• [SELECTED EXTRACT]:
Instead, the lawyers arranged a visitation for Aug. 18, 2011, after Jones had been denied visitation for eight weeks. Jones says he waited 30 minutes after no one answered the door. Sharon’s attorney called Jones’ attorney, Jones says, and told him that the kids weren’t coming for their visitation. The attorney said the kids had phoned their mother to say they would lock themselves in the house and not answer the door, or go to the house of a friend where Jones could not find them.

Jones’ attorney then suggested retaining the special master and trying to resolve the situation with the efforts of a counselor, without going to court. He reasoned that if they later went to court, Jones would be able to show that he had already taken those steps, and the judge would be more likely to hold Sharon in contempt.

Jones agreed to forgo litigation as long as his kids were enrolled with a counselor who would work with both him and the kids to resolve whatever their issues were. But Jones says that Sharon continued “not scheduling the kids for regular sessions, stating that she would continue to be an advocate for the kids, sitting in on the counseling sessions with [Jeremy].” He adds that the children refused to have meetings with Jones in the counselor’s office.

According to e-mails between Brian Florence, the special master who worked with the Jones family, and Jones, the counselor said that he had exhausted his efforts to make any progress on the alienation/estrangement.

Florence wrote that the counselor “is not convinced that [Sharon] has not, in some unintentional way, caused the children to want nothing to do with their dad. ... I use the term estrangement, because everything that the counselor hears from the children falls into that category, i.e., David has caused them not to want to have anything to do with him.”

In counseling, the children said they didn’t want to see their father because he made them do their homework; stored a suitcase in the room where the boy slept, making him feel like he was sleeping in a storage closet; and canceled a skiing outing, causing them to say that because he canceled that time, he never did what he said he would do.

Jones followed the counselor’s suggestion to write his children a letter. They wrote back, but the counselor felt the letters were “too hurtful” and chose not to give them to Jones. In a joint e-mail to Jones and Sharon, Florence wrote that the letters were indeed hurtful, adding, “I would be less than candid if I didn’t tell you that I got the impression that they had adult help in saying what they did. The words used and contexts of their complaint felt to me to have come from someone older.”

• [ENTRIES SHOWN]:
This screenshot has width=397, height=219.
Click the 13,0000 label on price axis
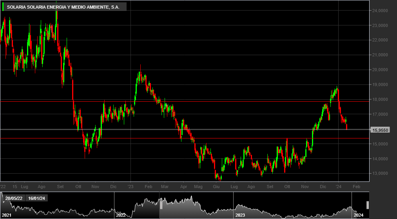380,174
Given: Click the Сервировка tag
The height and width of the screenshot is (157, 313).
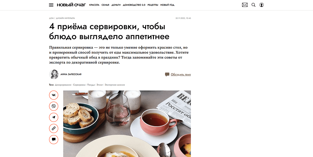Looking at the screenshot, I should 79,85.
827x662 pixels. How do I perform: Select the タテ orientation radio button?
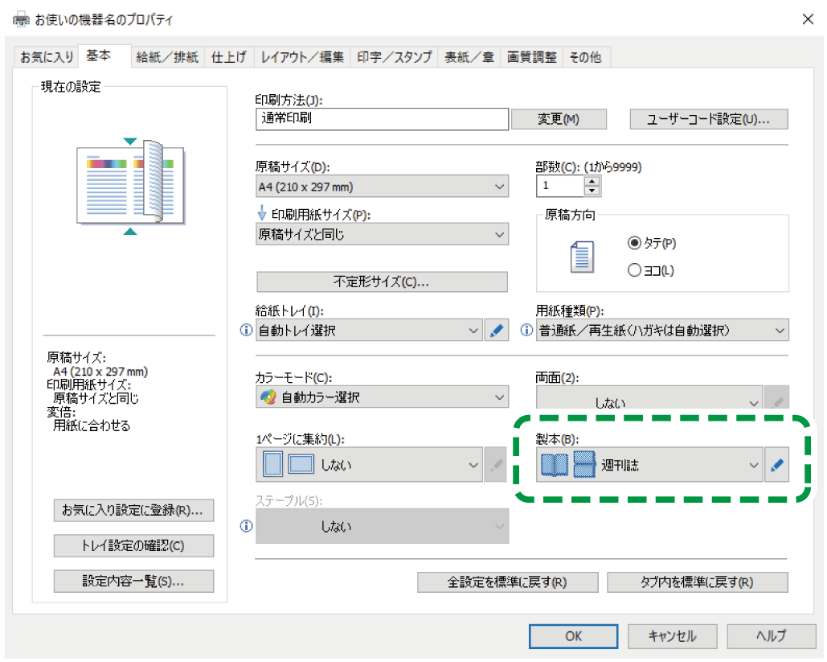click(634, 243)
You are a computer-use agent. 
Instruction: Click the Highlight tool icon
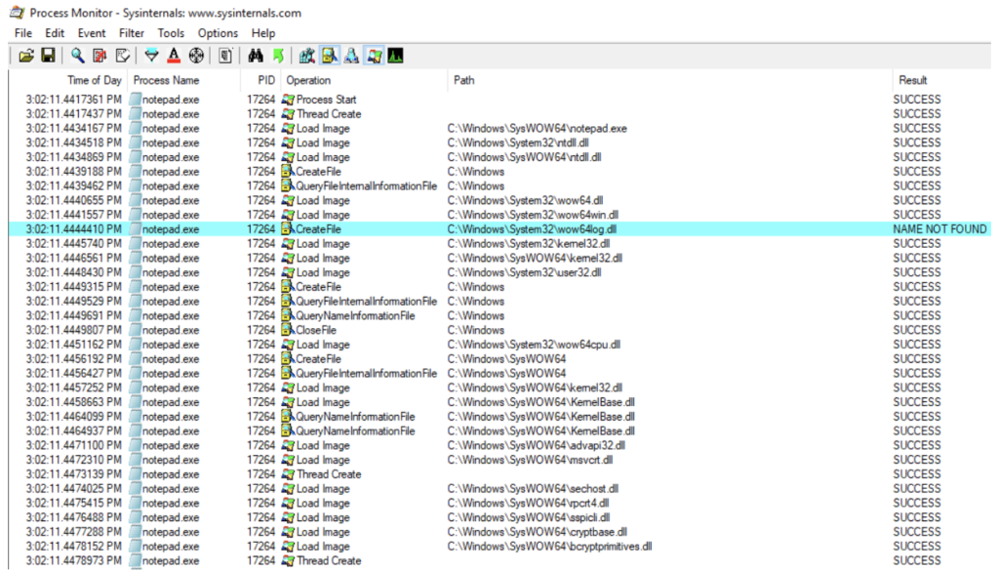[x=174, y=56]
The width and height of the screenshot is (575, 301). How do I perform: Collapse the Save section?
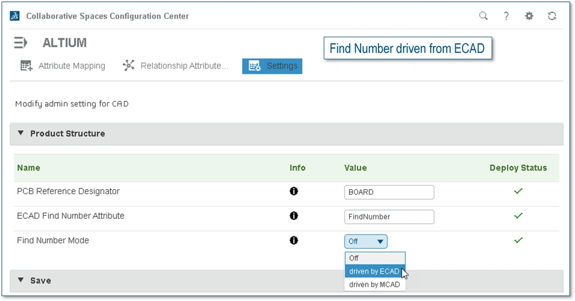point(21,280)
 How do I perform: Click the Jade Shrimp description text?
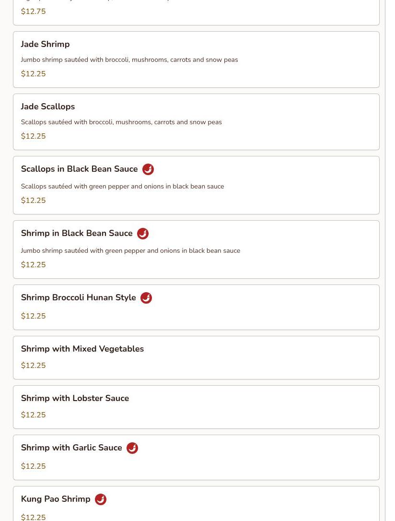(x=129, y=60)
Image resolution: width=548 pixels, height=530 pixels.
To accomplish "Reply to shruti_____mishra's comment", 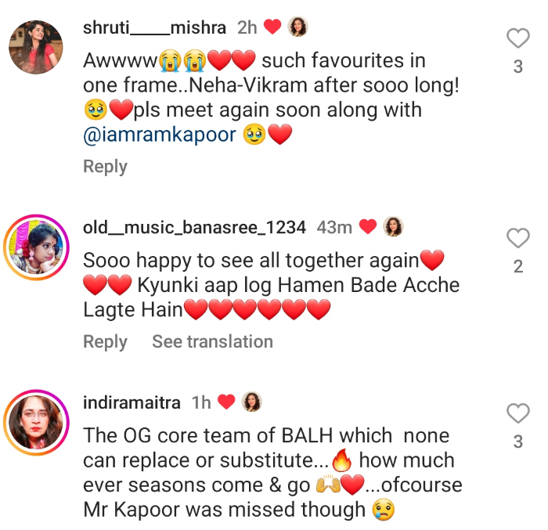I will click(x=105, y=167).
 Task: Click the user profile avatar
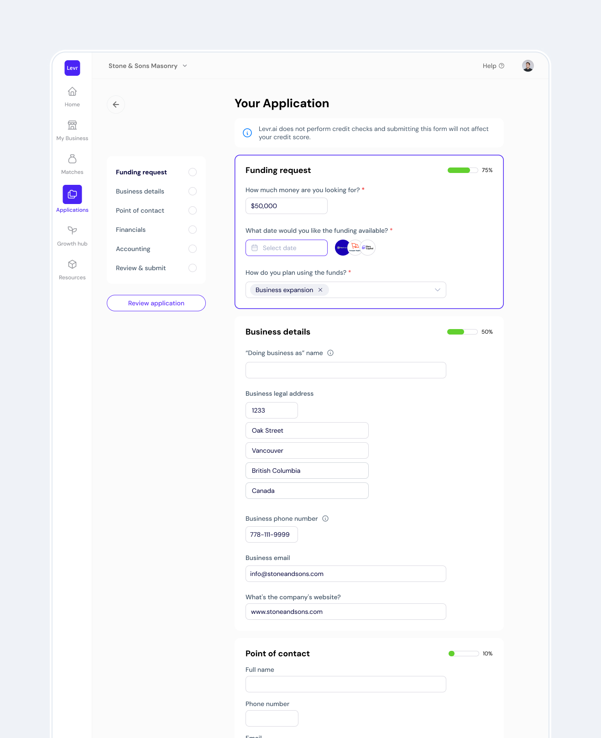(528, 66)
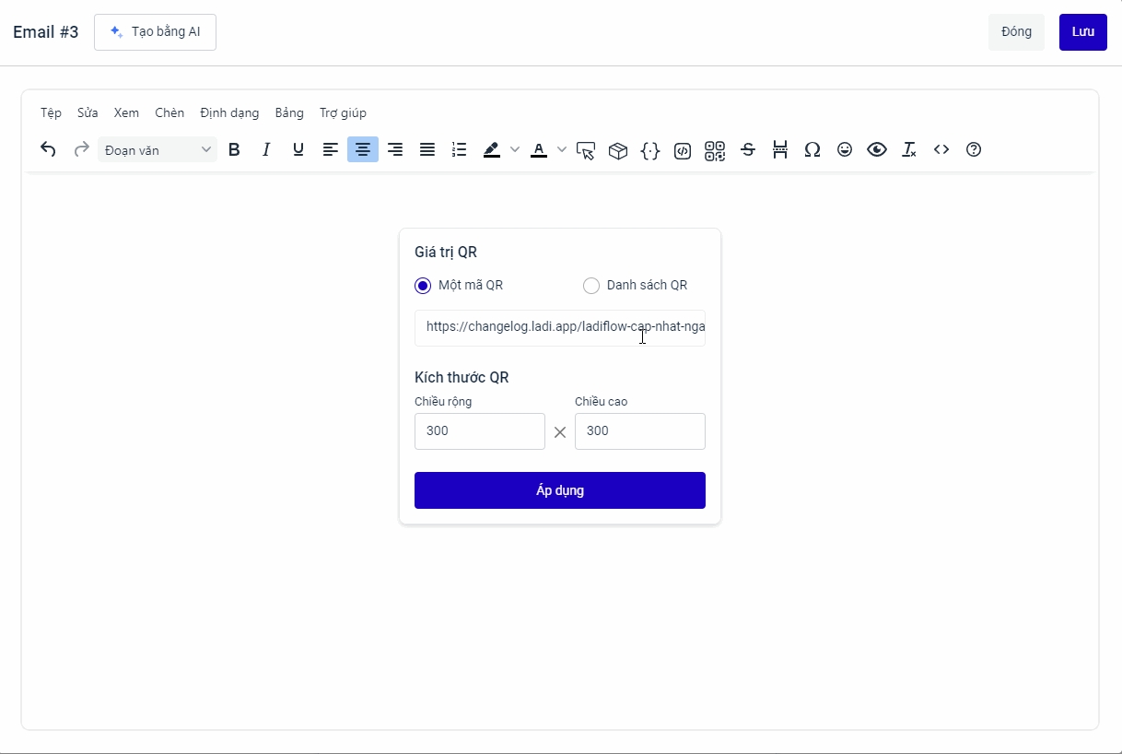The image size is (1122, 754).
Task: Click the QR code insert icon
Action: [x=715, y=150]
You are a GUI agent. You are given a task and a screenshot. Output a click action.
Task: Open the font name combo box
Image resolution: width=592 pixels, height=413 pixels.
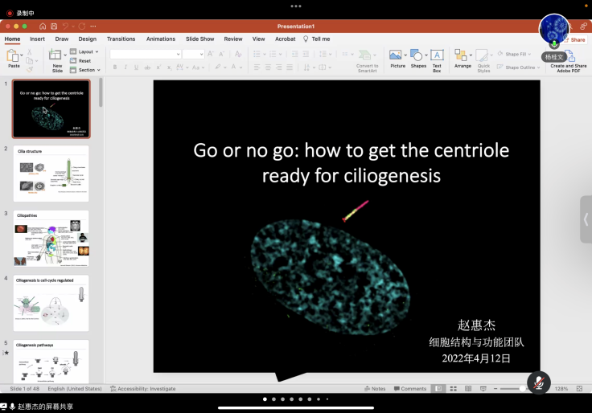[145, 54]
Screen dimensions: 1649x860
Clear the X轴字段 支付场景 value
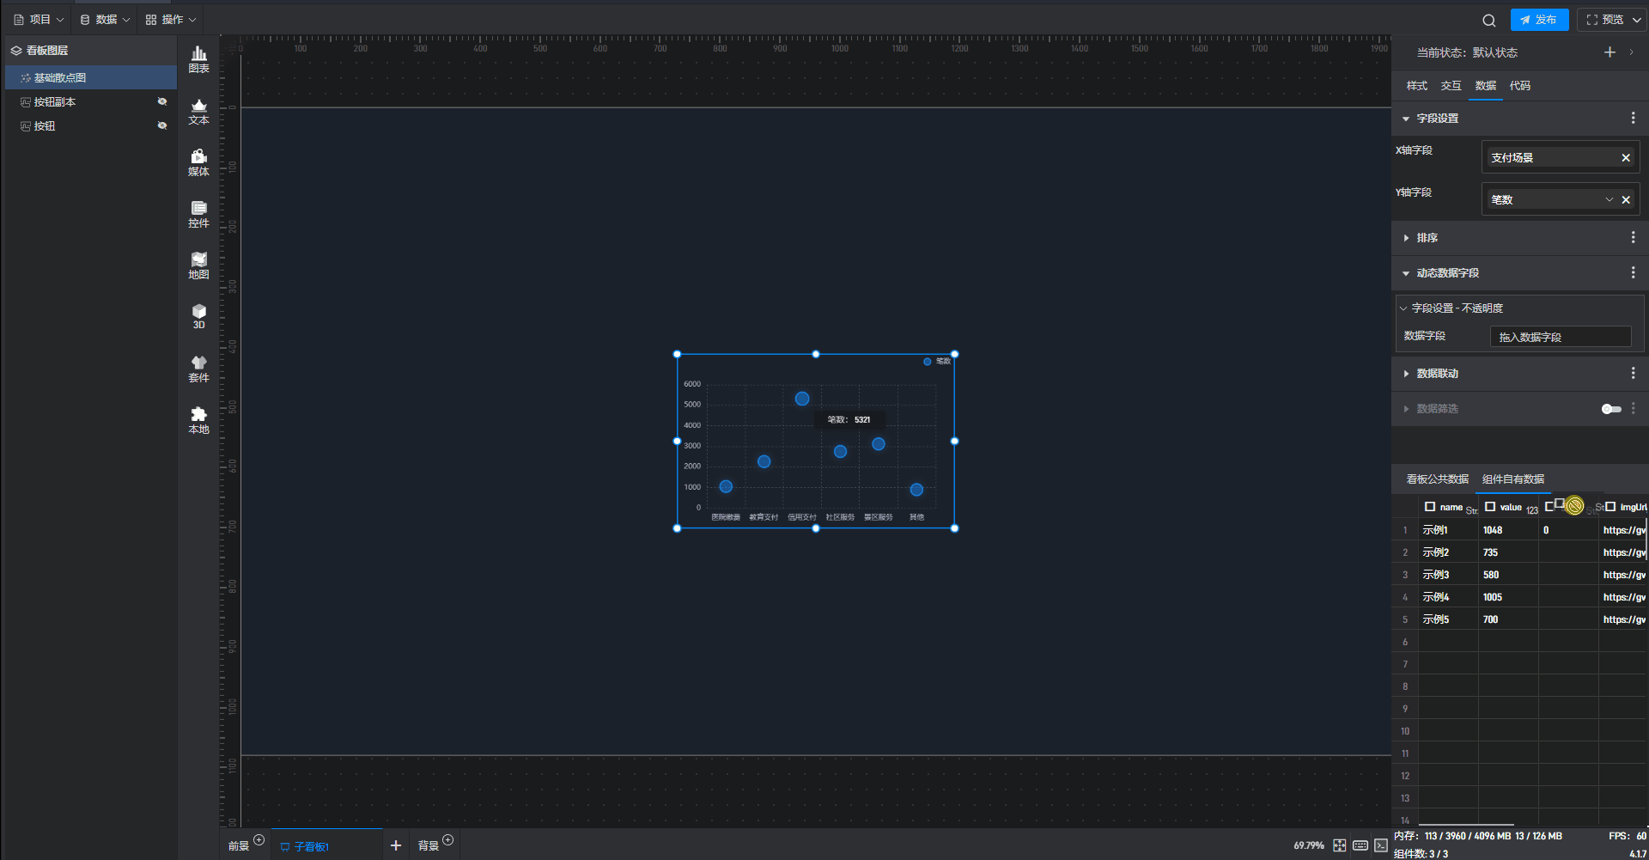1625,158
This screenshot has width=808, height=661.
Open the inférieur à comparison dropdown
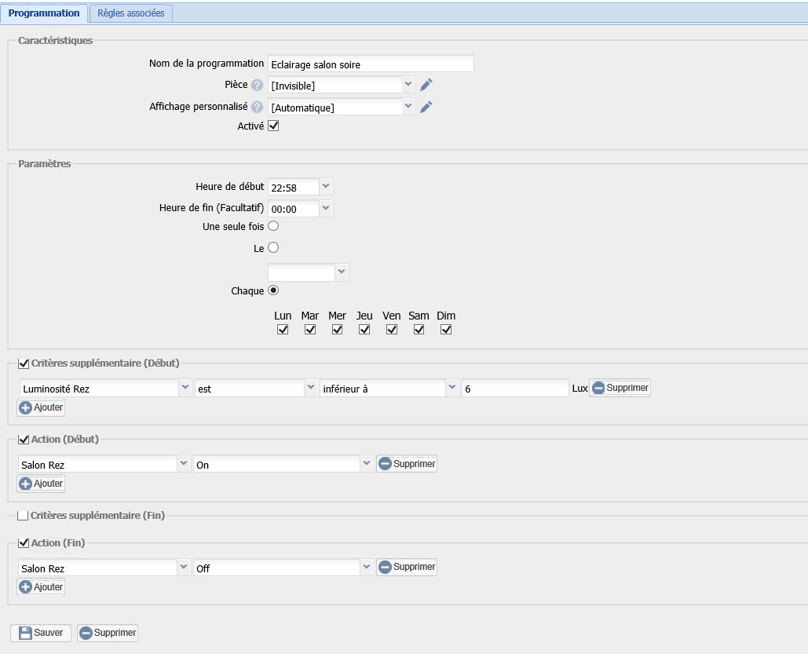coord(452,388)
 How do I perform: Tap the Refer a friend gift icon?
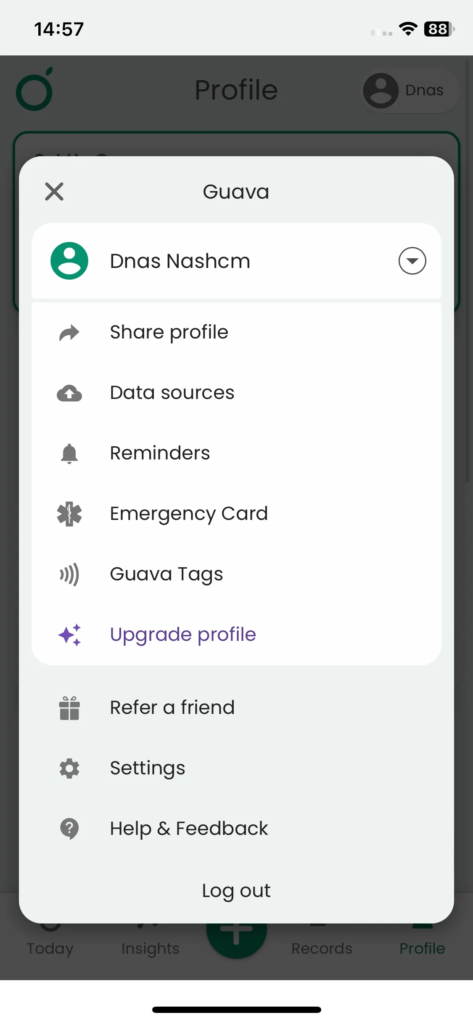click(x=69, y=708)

• [WHAT YOU NEED TO DO]:
#1 In the custody passage, for how long had Jones been denied visitation when the lawyers arranged the Aug. 18, 2011 visit?
#2 Change the custody passage from the words "Jones’ attorney then" through the words "Sharon in contempt." by writing "therapist" wherever "counselor" appears.
#3 Translate this sentence from the custody passage into Spanish: "Jones followed the counselor’s suggestion to write his children a letter."
The entries are unrelated to the custody passage.

• [ANSWERS]:
#1 Eight weeks.

#2
Jones’ attorney then suggested retaining the special master and trying to resolve the situation with the efforts of a therapist, without going to court. He reasoned that if they later went to court, Jones would be able to show that he had already taken those steps, and the judge would be more likely to hold Sharon in contempt.

#3 Jones siguió la sugerencia del consejero de escribirles una carta a sus hijos.